#### [Exercise directions]
Starting with the line that contains "has height=1805, width=1200." and going on through the line that contains "Looking at the", render those lines of the records as a Markdown table with the columns Row and Line. Number each line and leave out blank ones.

#### [Dataset entries]

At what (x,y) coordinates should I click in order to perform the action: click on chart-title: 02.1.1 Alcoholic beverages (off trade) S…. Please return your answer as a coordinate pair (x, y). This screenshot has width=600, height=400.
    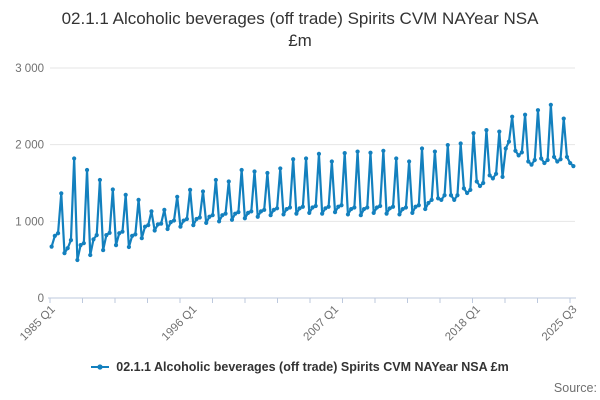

---

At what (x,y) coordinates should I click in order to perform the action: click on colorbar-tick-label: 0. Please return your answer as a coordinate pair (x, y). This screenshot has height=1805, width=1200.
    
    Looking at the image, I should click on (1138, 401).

---

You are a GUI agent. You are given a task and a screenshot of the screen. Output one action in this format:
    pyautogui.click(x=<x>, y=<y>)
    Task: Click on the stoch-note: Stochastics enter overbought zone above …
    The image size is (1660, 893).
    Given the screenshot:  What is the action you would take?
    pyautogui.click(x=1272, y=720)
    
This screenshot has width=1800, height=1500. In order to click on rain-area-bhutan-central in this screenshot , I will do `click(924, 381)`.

#### [Written response]
| Row | Line |
|---|---|
| 1 | At what (x,y) coordinates should I click in order to perform the action: click on colorbar-tick-label: 0. Please return your answer as a coordinate pair (x, y). This screenshot has height=1805, width=1200. |
| 2 |     Looking at the image, I should click on (1138, 401). |